Since their mother died a few months ago, Sarah is now her brother David’s only living relative. Although his mental illness is currently stable, she worries that their recent loss might trigger a relapse. Because she must travel often for work she cannot check on him as often as she feels she should and she worries about what might happen if a crisis should occur. And at times when she does visit him, she is unable to conceal her distress when confronted with the effects of his negligent housekeeping and poor personal hygiene. Words are exchanged that bring up old wounds, in spite of her intention to give love and support.

How PLAN can help:

A PLAN care manager will make regular visits to David's metro Atlanta apartment to assess his needs, accompany him to his doctor's appointments and to the pharmacy, monitor the effects of his medications, travel with him to purchase groceries and encourage him to maintain a healthy diet. By keeping records of David’s history, medical information, social contacts and family information, PLAN will be prepared if an emergency should occur when Sarah is away and he needs more resources.
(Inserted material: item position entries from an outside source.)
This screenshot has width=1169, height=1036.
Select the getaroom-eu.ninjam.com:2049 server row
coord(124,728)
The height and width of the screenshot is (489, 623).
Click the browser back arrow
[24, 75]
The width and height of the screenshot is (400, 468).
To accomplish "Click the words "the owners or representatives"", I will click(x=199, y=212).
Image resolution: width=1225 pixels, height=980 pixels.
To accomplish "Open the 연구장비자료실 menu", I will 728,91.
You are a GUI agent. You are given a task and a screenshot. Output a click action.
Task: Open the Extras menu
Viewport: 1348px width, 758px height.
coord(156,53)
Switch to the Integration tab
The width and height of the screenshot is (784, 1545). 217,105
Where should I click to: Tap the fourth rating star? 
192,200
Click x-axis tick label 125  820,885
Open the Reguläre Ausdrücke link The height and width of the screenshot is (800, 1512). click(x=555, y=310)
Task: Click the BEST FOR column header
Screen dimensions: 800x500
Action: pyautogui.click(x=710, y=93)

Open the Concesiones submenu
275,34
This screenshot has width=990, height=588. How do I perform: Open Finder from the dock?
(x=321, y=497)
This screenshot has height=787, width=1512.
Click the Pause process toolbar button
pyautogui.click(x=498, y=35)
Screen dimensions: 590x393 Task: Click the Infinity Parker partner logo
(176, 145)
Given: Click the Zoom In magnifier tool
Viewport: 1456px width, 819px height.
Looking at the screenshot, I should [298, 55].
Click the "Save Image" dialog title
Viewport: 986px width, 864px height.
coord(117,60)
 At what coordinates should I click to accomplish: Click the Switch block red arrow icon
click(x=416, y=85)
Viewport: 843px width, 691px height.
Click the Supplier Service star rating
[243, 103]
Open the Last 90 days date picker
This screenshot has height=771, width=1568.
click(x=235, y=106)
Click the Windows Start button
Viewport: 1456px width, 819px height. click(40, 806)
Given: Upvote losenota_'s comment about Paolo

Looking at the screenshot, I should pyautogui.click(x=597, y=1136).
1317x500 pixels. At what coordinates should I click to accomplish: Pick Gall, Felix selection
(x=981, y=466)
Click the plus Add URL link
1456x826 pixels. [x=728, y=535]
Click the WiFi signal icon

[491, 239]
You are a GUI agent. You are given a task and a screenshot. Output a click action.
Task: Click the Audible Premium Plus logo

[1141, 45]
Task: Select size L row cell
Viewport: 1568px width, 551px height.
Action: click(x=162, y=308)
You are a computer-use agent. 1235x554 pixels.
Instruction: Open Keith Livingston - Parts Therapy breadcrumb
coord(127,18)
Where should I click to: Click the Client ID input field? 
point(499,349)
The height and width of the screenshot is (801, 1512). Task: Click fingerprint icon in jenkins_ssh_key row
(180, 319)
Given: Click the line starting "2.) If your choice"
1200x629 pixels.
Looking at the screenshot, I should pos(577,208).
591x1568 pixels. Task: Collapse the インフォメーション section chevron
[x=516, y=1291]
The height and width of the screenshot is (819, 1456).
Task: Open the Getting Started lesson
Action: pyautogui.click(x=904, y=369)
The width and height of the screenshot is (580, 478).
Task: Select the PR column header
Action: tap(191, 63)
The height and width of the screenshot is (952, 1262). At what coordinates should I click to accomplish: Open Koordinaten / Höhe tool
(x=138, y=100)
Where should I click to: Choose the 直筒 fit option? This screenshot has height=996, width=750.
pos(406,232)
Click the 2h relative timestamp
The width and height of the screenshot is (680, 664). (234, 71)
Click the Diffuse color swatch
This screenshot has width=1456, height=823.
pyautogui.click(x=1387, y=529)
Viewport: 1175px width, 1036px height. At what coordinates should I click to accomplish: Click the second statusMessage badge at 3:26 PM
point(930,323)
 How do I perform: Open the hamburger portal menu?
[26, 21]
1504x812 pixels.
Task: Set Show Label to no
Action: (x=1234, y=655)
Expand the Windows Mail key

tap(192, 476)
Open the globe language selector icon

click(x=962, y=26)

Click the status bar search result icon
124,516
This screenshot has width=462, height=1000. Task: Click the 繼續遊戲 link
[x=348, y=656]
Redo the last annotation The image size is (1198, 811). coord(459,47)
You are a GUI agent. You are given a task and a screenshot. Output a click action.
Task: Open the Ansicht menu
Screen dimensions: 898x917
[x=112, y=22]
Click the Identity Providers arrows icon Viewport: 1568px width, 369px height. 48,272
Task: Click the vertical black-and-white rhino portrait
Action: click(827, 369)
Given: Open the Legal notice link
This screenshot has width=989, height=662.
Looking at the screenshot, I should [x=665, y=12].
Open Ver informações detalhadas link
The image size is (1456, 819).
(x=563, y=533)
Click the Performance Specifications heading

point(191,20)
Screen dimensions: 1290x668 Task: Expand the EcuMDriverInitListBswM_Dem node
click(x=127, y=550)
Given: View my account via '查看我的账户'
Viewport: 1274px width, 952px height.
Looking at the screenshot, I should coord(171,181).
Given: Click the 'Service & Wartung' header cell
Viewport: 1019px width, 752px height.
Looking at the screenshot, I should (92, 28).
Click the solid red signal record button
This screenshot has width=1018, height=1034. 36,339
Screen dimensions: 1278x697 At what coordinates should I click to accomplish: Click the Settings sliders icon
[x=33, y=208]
As trust builds between David and his care manager, there will be opportunities to address matters of housekeeping and personal hygiene in a neutral, non-threatening way.

About Kate

Henry’s youngest daughter Kate, after a  tumultuous decade of multiple hospitalizations and substance abuse in her youth, has been living a purposeful life for the past fifteen years. She lives with her two cats in a unit of supportive housing and works part-time at a florist’s shop. Henry meets with her at least once a week to have lunch or walk in the park. He helps supplement her financial needs as they arise. Although Henry is in excellent health, at his age he cannot help but worry that a time will come when he will not be able to look after Kate. He cannot count on his other children; his oldest son lives with his family in Australia and his other daughter is recovering from breast cancer. He has made financial provisions for Kate through a trust, but who will provide the vital human contact that will keep her on course?

How PLAN can help:

Henry can work with PLAN to devise a  program of care that will, in the future, provide Kate with the same kinds of support he has always given her. PLAN will identify a care manager who will act as Henry’s surrogate and serve as Kate’s advocate, monitoring her support services, her medical care and her financial needs. She will be able to continue living an independent and stable life.

About Martin

Michael and Carla are reeling from their oldest son’s recent psychotic episode. They are traumatized, physically exhausted, and grieving the loss of the happy, promising, college-bound boy Martin had been before he became ill. While he’s been in the hospital, they’ve realized he cannot continue to live at home. They are worried about the effect his bewildering behavior is having on their younger children. The hospital plans to discharge him soon. If he has nowhere to go, he will end up in the streets.

How PLAN can help:

PLAN can give Michael and Carla the immediate help they need by finding appropriate housing possibilities for Martin. His care manager will also help connect Martin to other appropriate services and public benefits, such as social security, and will make regular visits to encourage Martin on his path to recovery. PLAN will serve as an advocate for the family, giving them the support they need to pass through this difficult crisis in their lives and for the lifetime of Martin, if Michael and Carla choose.